This is useful to check the integrity of data that is not generated inside of the pipeline but comes from the outside, for instance:

def configure(context):
  context.config("input_path")

def validate(context):
  path = context.config("input_path")
  filesize = get_filesize(path)

  # If the file size has changed, the file must have changed,
  # hence we want to run the stage again.
  return filesize

def execute(context):
  pass # Do something with the file

Cache paths

Sometimes, results of a stage are not easily representable in Python. Even more, stages may call Java or Shell scripts which simply generate an output file. For these cases each stage has its own cache path. It can be accessed through the stage context:

def execute(context):
  # In this case we write a file to the cache path of the current stage
  with open("%s/myfile.txt" % context.path()) as f:
    f.write("my content")

  # In this case we read a file from the cache path of another stage
  with open("%s/otherfile.txt" % context.path("my.other.stage")) as f:
    value = f.read()

As the example shows, we can also access cache paths of other stages. The pipeline will make sure that you only have access to the cache path of stages that have been defined as dependencies before. Note that the pipeline cannot enforce that one stage is not corrupting the cache path of another stage. Therefore, by convention, a stage should never write to the cache path of another stage.

Aliases

Once a pipeline has been defined, the structure is relatively rigid as stages are referenced by their names. To provide more flexibility, it is possible to define aliases, for instance:

synpp.run(..., aliases = {
  "my.pipeline.final_population": "my.pipeline.final_population_replacement"
})

Whenever my.pipeline.final_population is requested, my.pipeline.final_population_replacement will be used instead. Note that this allows to define entirely virtual stages that are referenced from other stages and which are only bound to a specific execution stage when running the pipeline (see example above).

Parallel execution

The synpp package comes with some simplified ways of parallelizing code, which are built on top of the multiprocessing package. To set up a parallel routine, one can follow the following pattern:

def run_parallel(context, x):
  return x**2 + context.data("y")

def execute(context):
  data = { "y": 5 }

  with context.parallel(data) as parallel:
    result = parallel.map(run_parallel, [1, 2, 3, 4, 5])

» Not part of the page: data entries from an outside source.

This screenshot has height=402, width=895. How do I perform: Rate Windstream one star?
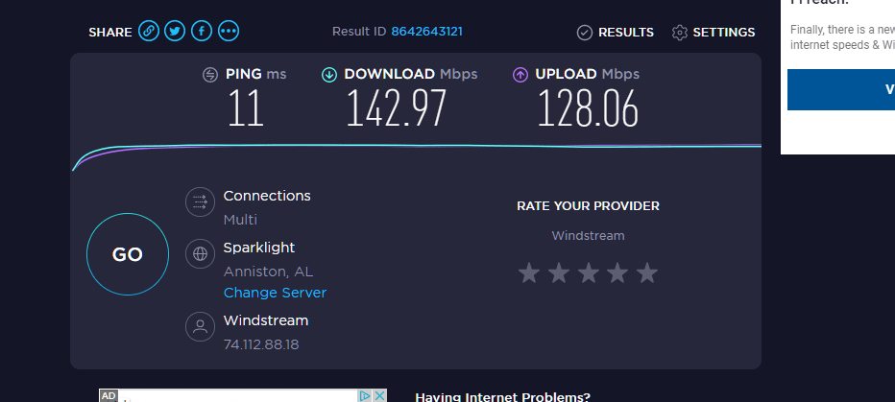point(529,273)
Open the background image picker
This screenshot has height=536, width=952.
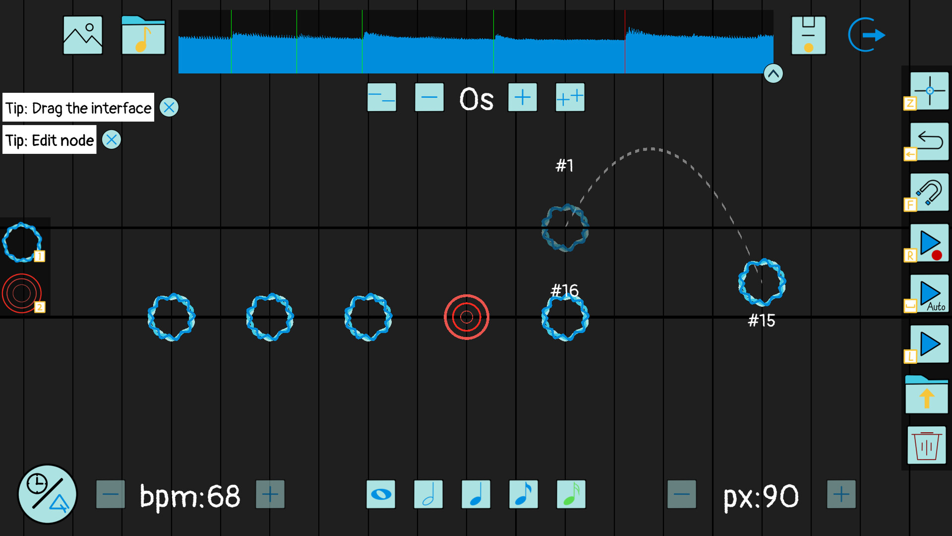pos(83,35)
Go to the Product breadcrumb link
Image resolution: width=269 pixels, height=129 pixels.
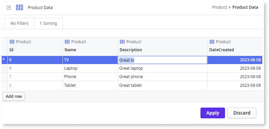coord(220,7)
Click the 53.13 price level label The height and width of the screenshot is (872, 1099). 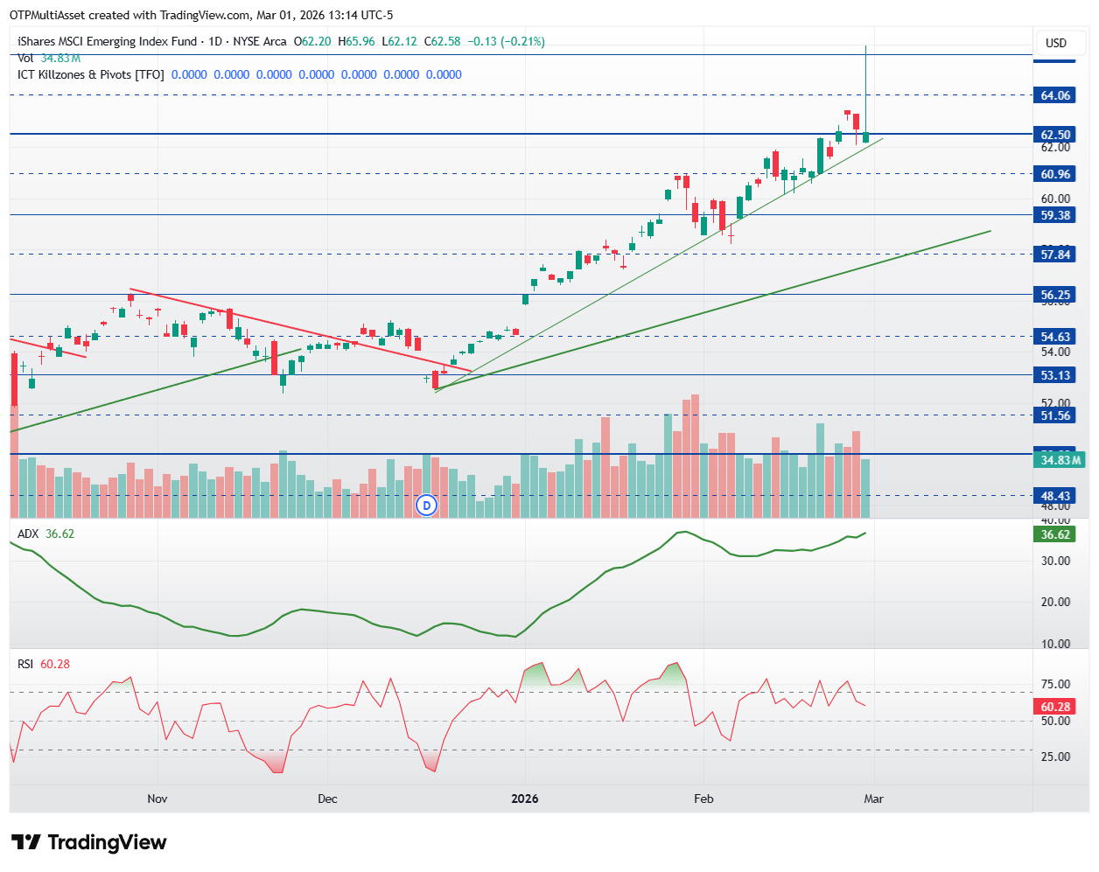[x=1055, y=375]
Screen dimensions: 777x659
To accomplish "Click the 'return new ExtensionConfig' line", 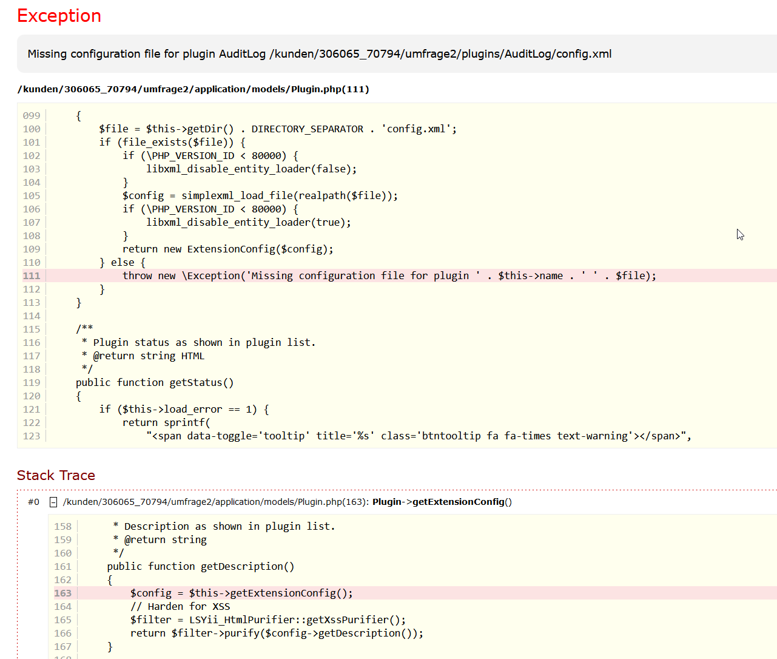I will pos(227,249).
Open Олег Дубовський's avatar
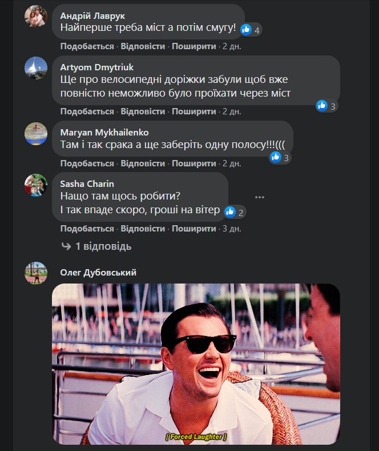Viewport: 379px width, 451px height. click(36, 273)
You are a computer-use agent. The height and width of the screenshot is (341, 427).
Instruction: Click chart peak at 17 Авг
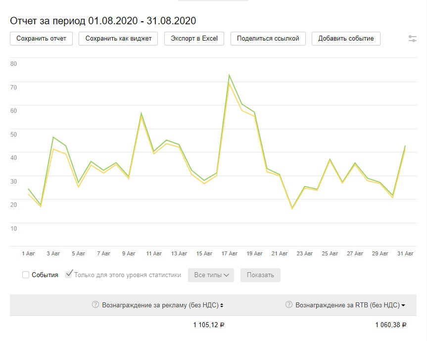coord(230,76)
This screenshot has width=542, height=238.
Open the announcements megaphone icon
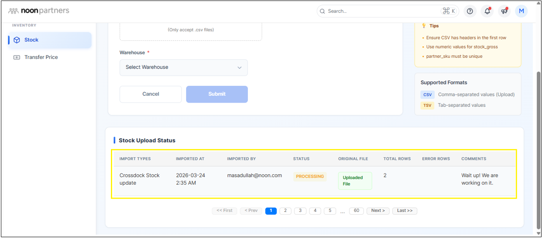[x=504, y=11]
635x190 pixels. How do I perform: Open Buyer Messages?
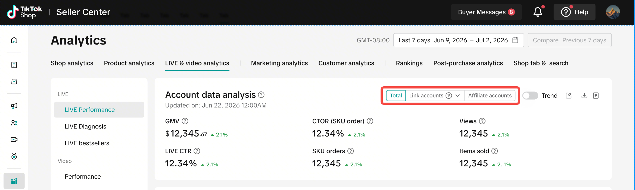coord(486,12)
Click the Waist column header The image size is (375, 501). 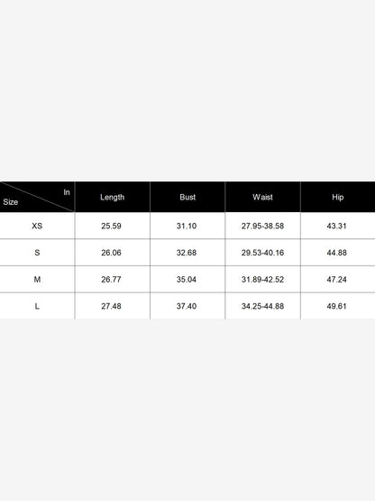click(x=262, y=197)
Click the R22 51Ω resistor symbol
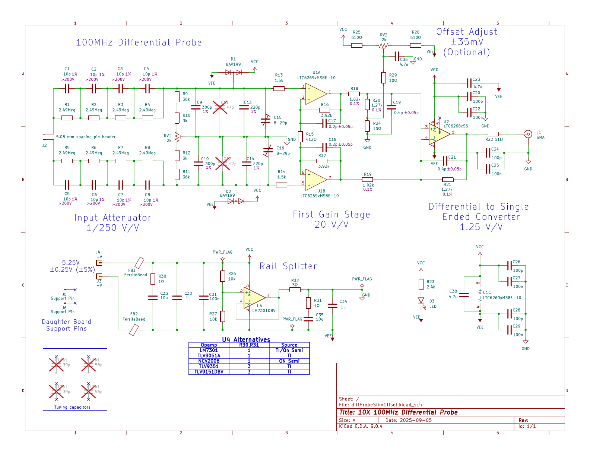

This approach looks similar to the Pool object of multiprocessing but has some simplifications. First, the first argument of the parallel routine is a context object, which provides configuration and parameters. Furthermore, it provides data, which has been passed before in the execute function. This simplifies passing data to all parallel threads considerably to the more flexible approach in multiprocessing. Otherwise, the parallel object provides most of the functionality of Pool, like, map, async_map, imap, and unordered_imap.

Info

While running the pipeline a lot of additional information may be interesting, like how many samples of a data set have been discarded in a certain stage. However, they often would only be used at the very end of the pipeline when maybe a paper, a report or some explanatory graphics are generated. For that, the pipeline provides the set_info method:

def execute(context):
  # ...
  context.set_info("dropped_samples", number_of_dropped_samples)
  # ...

The information can later be retrieved from another stage (which has the stage in question as a dependency):

def execute(context):
  # ...
  value = context.get_info("my.other.stage", "dropped_samples")
  # ...

Note that the info functionality should only be used for light-weight information like integers, short strings, etc.

Progress

The synpp package provides functionality to show the progress of a stage similar to tqdm. However, tqdm tends to spam the console output which is especially undesired if pipelines have long runtimes and run, for instance, in Continuous Integration environments. Therefore, synpp provides its own functionality, although tqdm could still be used:

def execute(context):
  # As a
  with context.progress(label = "My progress...", total = 100) as progress:
    i = 0

    while i < 100:
      progress.update()
      i += 1

  for i in context.progress(range(100)):
    pass

Compact stage definition

As quickly introduced before, stages can also be defined in a compact form. The example offered is the simplest possible, where a stage takes no configuration parameters. Consider now the more elaborate setting:

@synpp.stage(loaded_census="my.pipeline.census.raw", sample_size="census_sample_size")
def clean_census(loaded_census, sample_size=0.1):
    ...

When synpp sees clean_census, it will under the hood convert it to a stage in its full form. Basically @synpp.stage says how the stage should be configured and the function defines the stage's logic. To put clearly, the stage above is converted by synpp to something like:

def configure(context):
  context.stage("my.pipeline.census.raw")
  context.config("census_sample_size", default=0.1)

def execute(context):
  loaded_census = context.stage("my.pipeline.census.raw")
  sample_size = context.config("census_sample_size")
  return clean_census(loaded_census, sample_size)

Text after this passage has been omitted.